I use Sage Tas books. It's a little bit of effort to get to know what to input but it's essential.  Excel is ok to start with but you'll need to move to an accounts package.


----------



## gallantman (10 Jan 2006)

You could use Excel but it easier to start with an accounts package. I started with SolutionsPlus (after Excel !) but will use QuickBooks for 06 as this is what my accountant uses - so I only have to give him the file at the end of the year. 

The accounts package is easier to use than Excel - queries, reports etc. Also to do bank reconcilations - I found by doing my reconcilations each month it keeps my accounts up to date and no panic at the end of the year.

I would use an accountant - we found that what he saved us payed his fees plus some left over. I would bargain on the fee - that fact you will provide him/her with the books in good condition should get you a discount.

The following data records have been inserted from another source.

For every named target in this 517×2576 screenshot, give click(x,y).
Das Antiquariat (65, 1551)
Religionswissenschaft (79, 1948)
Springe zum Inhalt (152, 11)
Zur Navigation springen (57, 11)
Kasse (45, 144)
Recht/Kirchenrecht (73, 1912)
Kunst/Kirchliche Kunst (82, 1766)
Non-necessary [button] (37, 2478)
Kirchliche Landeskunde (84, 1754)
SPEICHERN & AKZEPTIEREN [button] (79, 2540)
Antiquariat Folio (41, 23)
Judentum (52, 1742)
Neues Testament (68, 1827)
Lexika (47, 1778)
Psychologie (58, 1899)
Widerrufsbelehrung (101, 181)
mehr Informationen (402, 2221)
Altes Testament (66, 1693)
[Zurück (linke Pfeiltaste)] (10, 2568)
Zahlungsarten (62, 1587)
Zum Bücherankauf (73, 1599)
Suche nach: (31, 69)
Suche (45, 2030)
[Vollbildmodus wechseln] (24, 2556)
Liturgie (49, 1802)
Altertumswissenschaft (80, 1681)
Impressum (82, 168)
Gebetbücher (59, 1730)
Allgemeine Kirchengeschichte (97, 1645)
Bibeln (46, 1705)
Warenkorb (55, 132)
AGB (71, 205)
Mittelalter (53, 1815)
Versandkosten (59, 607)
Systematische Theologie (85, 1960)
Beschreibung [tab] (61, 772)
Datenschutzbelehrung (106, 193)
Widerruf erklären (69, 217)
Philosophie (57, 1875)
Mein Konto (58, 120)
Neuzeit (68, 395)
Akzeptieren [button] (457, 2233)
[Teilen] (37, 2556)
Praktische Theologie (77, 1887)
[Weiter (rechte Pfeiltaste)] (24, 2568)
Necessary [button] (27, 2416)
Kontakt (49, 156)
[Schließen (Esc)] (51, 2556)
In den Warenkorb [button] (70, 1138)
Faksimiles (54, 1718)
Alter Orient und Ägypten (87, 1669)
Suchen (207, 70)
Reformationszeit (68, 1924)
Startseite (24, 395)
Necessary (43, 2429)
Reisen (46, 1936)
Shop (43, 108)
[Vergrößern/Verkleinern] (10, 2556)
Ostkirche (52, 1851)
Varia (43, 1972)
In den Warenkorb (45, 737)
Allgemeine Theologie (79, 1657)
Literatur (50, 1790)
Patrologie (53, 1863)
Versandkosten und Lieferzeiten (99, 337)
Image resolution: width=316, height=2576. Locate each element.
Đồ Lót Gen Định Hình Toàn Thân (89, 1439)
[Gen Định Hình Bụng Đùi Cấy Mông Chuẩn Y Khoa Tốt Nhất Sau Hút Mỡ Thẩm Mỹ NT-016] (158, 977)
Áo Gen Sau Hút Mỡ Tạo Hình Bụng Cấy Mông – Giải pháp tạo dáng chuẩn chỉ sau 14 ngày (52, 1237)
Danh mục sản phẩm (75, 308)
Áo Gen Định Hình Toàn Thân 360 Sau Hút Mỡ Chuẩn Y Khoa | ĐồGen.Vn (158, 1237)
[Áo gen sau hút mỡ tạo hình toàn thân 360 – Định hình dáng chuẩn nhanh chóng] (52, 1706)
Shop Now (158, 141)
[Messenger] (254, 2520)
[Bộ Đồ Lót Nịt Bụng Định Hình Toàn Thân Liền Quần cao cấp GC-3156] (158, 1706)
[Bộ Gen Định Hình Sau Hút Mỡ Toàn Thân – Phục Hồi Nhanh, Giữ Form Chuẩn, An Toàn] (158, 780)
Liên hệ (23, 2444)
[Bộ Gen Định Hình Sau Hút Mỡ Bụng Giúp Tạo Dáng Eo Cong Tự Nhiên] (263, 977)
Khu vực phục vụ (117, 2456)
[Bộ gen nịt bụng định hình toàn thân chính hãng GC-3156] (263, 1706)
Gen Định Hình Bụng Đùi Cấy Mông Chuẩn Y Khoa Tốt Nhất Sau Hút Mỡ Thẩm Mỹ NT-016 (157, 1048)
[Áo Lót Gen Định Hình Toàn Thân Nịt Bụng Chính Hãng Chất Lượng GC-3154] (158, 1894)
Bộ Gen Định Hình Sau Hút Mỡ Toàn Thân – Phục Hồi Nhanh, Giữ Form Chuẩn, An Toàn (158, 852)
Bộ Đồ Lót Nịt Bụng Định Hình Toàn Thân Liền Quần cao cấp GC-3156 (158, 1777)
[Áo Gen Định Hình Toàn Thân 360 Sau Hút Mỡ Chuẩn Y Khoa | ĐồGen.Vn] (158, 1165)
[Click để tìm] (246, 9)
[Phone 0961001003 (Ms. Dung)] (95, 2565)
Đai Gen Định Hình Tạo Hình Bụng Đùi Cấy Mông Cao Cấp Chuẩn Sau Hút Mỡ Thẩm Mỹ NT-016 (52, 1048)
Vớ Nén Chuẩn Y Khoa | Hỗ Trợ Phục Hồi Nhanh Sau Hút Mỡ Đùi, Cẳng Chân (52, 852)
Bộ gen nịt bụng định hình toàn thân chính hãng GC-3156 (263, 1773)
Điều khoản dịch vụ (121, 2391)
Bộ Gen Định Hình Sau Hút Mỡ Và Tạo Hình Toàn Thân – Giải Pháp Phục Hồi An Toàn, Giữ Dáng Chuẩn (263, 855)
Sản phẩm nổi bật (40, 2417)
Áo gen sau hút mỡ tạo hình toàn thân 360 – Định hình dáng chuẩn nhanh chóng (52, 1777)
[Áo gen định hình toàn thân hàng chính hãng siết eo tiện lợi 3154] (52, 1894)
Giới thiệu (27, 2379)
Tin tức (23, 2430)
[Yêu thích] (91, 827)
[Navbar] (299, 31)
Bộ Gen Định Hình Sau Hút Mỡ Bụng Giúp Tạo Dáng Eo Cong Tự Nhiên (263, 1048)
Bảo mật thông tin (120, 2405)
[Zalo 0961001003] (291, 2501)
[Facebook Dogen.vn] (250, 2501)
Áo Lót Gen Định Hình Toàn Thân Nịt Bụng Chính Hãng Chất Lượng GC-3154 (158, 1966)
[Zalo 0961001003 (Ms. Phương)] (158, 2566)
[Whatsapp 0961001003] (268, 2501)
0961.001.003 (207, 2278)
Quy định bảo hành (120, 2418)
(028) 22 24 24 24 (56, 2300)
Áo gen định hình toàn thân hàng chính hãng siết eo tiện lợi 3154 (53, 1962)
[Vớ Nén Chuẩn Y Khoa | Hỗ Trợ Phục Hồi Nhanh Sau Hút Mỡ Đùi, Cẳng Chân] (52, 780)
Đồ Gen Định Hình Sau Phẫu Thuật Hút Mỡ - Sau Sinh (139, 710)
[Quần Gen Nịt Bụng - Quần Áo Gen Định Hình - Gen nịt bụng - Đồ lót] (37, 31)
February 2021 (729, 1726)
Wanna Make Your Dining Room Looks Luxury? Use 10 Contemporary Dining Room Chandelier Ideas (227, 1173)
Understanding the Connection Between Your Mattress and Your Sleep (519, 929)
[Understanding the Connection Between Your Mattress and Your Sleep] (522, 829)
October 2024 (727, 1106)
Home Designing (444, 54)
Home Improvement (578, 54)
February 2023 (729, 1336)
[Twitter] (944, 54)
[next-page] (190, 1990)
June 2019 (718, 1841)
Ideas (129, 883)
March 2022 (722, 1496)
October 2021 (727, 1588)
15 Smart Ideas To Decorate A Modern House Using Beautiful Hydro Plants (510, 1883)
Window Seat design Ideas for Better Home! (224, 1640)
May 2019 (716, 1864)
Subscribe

Also do you have to register for VAT ? We did not have to register until year 2 but bought most of our equipment in year 1. It might be worth registering earlier to get VAT back. Again I find the VAT easy to do using an Accounts Package and once you have the Bank reconcilations done.

Good Luck !


----------



## Brendan Burgess (10 Jan 2006)

The Big Red Book is supposed to be the easiest bookkeeping package as it's designed to mimic the actual red books that people keep. I have no experience of it myself, but like the idea. 

Having said that, I think that you will have so few transactions that you should keep a very simple Excel spreasheet of receipts and payments and you should be ok. 

Unless you have some training, you probably won't be bothering with formal bank reconciliations. Of course, you should check your bank statements in detail. 

I think you or your accountant can make your VAT returns on an annual basis, so again, Excel should be fine for that.

Brendan


----------



## ZEGAR (11 Jan 2006)

Oh God....Now I am confused....VAT.

 The business is a small time gardening gig with two lawnmowers ,van and a few other bits a pieces.

  I was under the impression that an excel spreadsheet tracking expenses and customer payments would be sufficient.
   There is nobody else employed in the business so I was under the impression that such a small operation would require basic book keeping.

I dont want to spend money on an accounts package for such a small operation..

Am I being stupid ???


----------



## lala41 (11 Jan 2006)

Hi there

Yes, my other half is in business, not in Ireland though, we use the big red book, its very simple to use, best though to keep it up together each week, costs about 20 - 30 euros, first thing you need to do is, get an accountant, mention the red book system, he will show you how to use it, if you keep this up together, then at the end of each tax yr, give him the book, and all reciepts for work carried out, and all invoices, he will then sort it out for you from that point, VAT, not sure about Irelands, but in UK there is a threshold, where you can earn up too 55,000 approx per anum, if you go over that, you must register for VAT, hope this helps, the plus side of VAT is, you can claim it all back, what ever you buy when you start up your business in the first yr. Not sure though if that applies to Ireland.


----------



## fobs (11 Jan 2006)

A lot of people are required to do their vat returns on an every second month basis for at least the first year in my experince. My husband has 1 trucka nd thre expenses he has are deisel and truck payments etc... and then he invoices his client and must keep track of all vat etc...Even with a small business you would need to keep simple accounts and would advise a consultation at least with an accountant to establish what is required of you and then you can decide if you can do this yourself or not!


----------



## ZEGAR (11 Jan 2006)

Thank's Guy's its off to the accountant's office for me.....


----------



## gallantman (12 Jan 2006)

Zegar,

Based on what you say then Excel should do the trick. You only have to keep four worksheets - bank receipts, bank payments (cheques etc), credit cards transactions and invoices.

I think once you go over 40K then you have to register for VAT.

Gallantman


----------



## Dearg Doom (12 Jan 2006)

The turnover points for mandatory VAT registration (plus other details) can be found [broken link removed].


----------



## ZEGAR (12 Jan 2006)

Will an accountant accept excel spredsheets .

 If so I will be sorted..Its not a complicated business.
  Just buying petrol a van ,lawnmowers and then charging people for gardening services...


----------



## gallantman (12 Jan 2006)

fyi vistaprint.com are great value for business cards. Free is you are OK with their logo on the back or you can pay to have without. I think they have also introduced an irish site so you can get a euro invoice. Cards are shipped from the US.

Gallantman


----------